Cefn Mawr, a tiny village south of Wrexham, is eerily deserted on a Saturday afternoon, a situation substantially mirrored on the terraces of their football club. Perhaps this is partly due to the bursts of hail that come shooting in sideways from the North, the almost perfectly spherical bullets causing a rush during the game for the little cover that the Plaskynaston Lane ground provides. However there is an odd feeling about the place, like a piper’s been through, y’know.
However, it should not be forgotten that this village houses a team that has played in the Welsh Premier League for six seasons. What is on show before us today is the highest level of football administered by the Football Association of Wales (we’ll ignore the six ‘rebels’ competing in the English pyramid), and therefore allows entry into Europe. Indeed Haverfordwest County played in this season’s UEFA Cup having finished 3rd in the Welsh Premier League last year. Heady stuff for a league often derided in England.
It is easy to get above yourself in this league though. Barry Town turned professional a few years back, sailing through several championships, and even finding themselves playing Porto on one European adventure. Indeed, Barry won the home leg 3-1, after being thrashed away. While Porto’s progress in the Champion League wasn’t thwarted at that juncture, the humiliation was the beginning of the end for their manager, who was eventually replaced by Jose Mourinho. The rest, as they say…
But for Barry, it was not to be so sweet in the following years. John Fashanu came onto the club’s board with big ideas of sorting Nigerian TV deals and striving to get the club to act as a leg up for European-bound African prodigies, but the money had already begun to drain out of the club and Fash could only chase it down the plughole.
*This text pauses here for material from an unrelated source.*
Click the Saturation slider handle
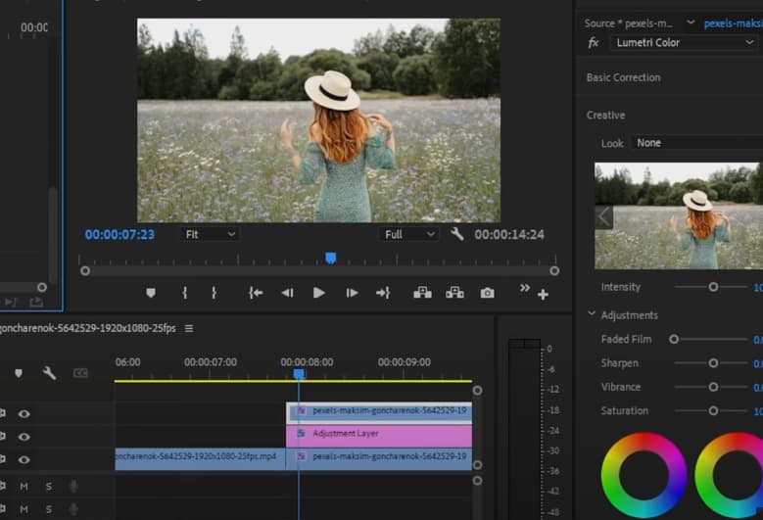Screen dimensions: 763x520 [713, 411]
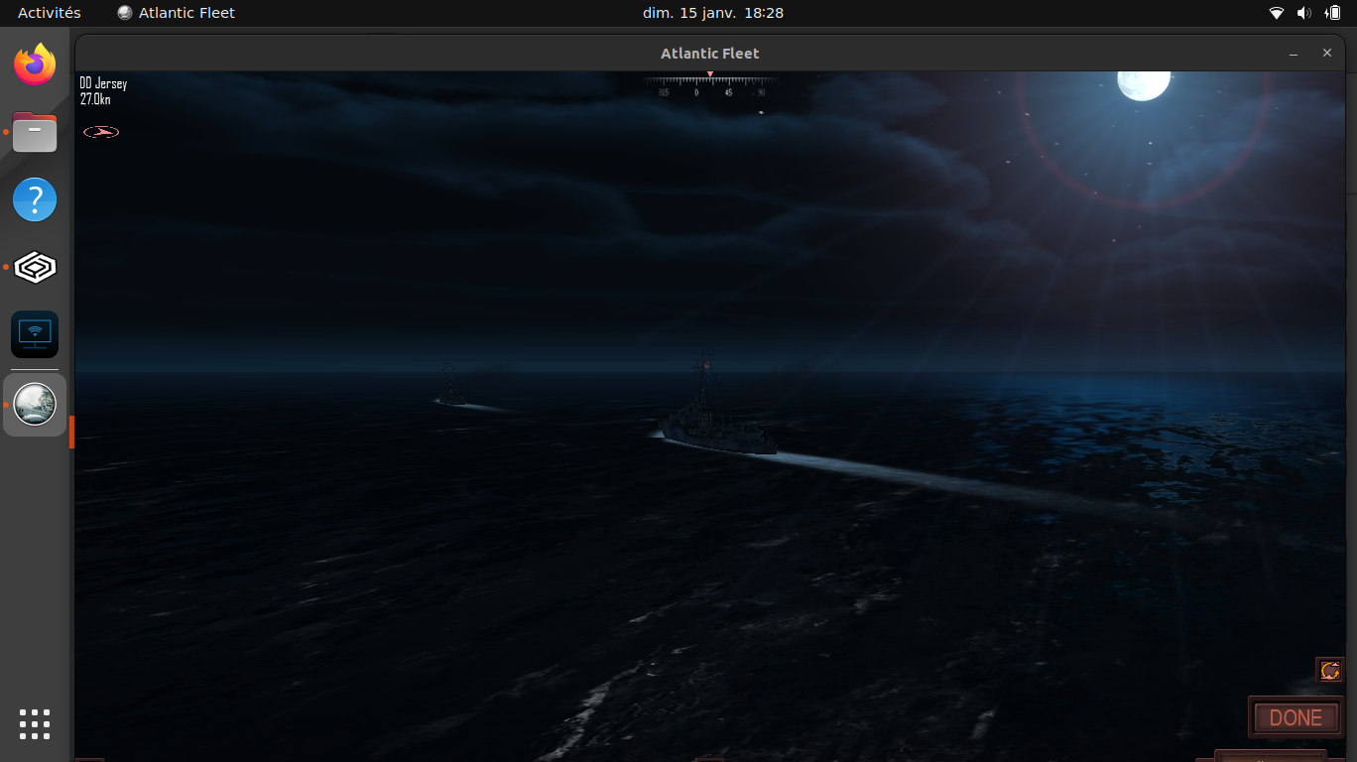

So, after several LoW winning seasons, Barry finished rock bottom last season, playing mostly as amateurs, and were relegated to the Welsh Alliance. Their manager last season David Hughes famously ranted to BBC Wales after one heavy defeat that “I said to them at half time in there, nobody else wants 'em - that's why they're playing for us, because of our situation. I certainly wouldn't want them in the Welsh Alliance, let alone the League of Wales. They'll be playing for the 'Dog And Duck' on a Sunday.”
Owing to a dispute over their council-owned Jenner Park stadium, they now also find themselves homeless and nomadic, turning out for ‘home’ games wherever they can. A sad tale indeed.
To give an idea of how hard money is to come by in Welsh football, it seems that now having a company’s name on your shirt is no longer enough, the combined forces of Llansantffraid and Oswestry Town now competing as Total Network Solutions for example. Very successfully though, I might add, sitting atop the League of Wales as I write.
Cefn Druids seemingly walk around Wrexham high street of a weekday with a sandwich board proclaiming ‘Prefix For Hire’. Having united Cefn Albion and Druids United in 1992, they added local firm Flexys to the top of their moniker at the start of 1998. The cash influx must have helped as they were promoted to the Welsh Premier League from the Cymru Alliance the following season and have remained their since, although with precious little of this season remaining, relegation has begun to fold itself around their legs like particularly vicious quicksand.
You might draw a comparison from this practice to the recent naming of new stadiums by Leicester and Arsenal solely after a sponsor, which you might say eats away at the soul and identity of a club (although I’m sure the clubs mentioned can cope).
You can’t begrudge clubs like Cefn these initiatives though as while comparison may be drawn in the means of their money making, the ends are as polarised as it is possible to be. In financial dealings, clubs like Cefn are like a raggy old dog, head drooped forlornly over a paw, lying next to a threadbare, upturned flatcap littered with coppers and foreign coins. Your Arsenal’s are more your rotund felines in top hats smoking cigars. A 10 pence cup of tea is certainly not their poison.
Nowadays Cefn Druids have repainted all livery to read NEWI, as they have struck a deal with the North East Wales Institute of Higher Education. It appears to be a reciprocal arrangement with resources made available to the Ancients and footballing opportunities given to students at the Wrexham based college. One such example of this two-way deal is Angel Jiminez, a Spanish-born midfielder who appears as a substitute in the second half. While his fellow countryman Juan Uguarte makes headlines up the road at the Racecourse Ground (scoring 5 goals in a game for Wrexham away at Hartlepool the previous week), Jiminez bottles tackles and falls over a bit. It is perhaps an adequate summary of their season and it is certainly no surprise that Haverfordwest County hardly break sweat in completing a 2-0 victory.
Haverfordwest strike me as a club with too many syllables, making terrace chants a bit too much like hard work. Not that their support numbered many, let alone attempt to prick the peacefulness enveloping Plaskynaston Lane, but then the home side were not exactly packing them in either. In fairness no clubs in the League of Wales have set any world attendance records recently, but dipping below 100 is a rare thing in the Welsh top flight.
However support needn’t be just about quantity, as of the 70 punters dotted around the ground, around 10 have travelled up from Exeter to watch their team. Well, their second team, perhaps third team, but don’t doubt their commitment. The students from Mardon Hall at Exeter University are on their 4th annual pilgrimage to Cefn Mawr and to a man are kitted out in the black and white stripes of the Ancients. They chant, they banter with the opposition keeper and generally have a grand old time. Their website also tells tales of drunken nights out in Chester and Wrexham bookending this fixture. It appears that a ‘Druids Til I Die’ competition has also been started by the 8 ever-presents thus far, with any trip missed resulting in them no longer being ‘alive’ in the contest.
I’m liking the basic concept here. Get together with a group of mates, who all follow different clubs, and pick an easily accessible ‘foreign’ team you can all get behind.
Perhaps we could apply this globally and end all racism and xenophobia as we all, as a species, pull together behind NEWI Cefn Druids. However I’m guessing that while 70 bods rattle around a bit inside Plaskynaston Lane, it’s not quite yet been granted the sufficient safety certificate to house the entire human race.
I’m led to believe that Manchester United considered applying for that one though.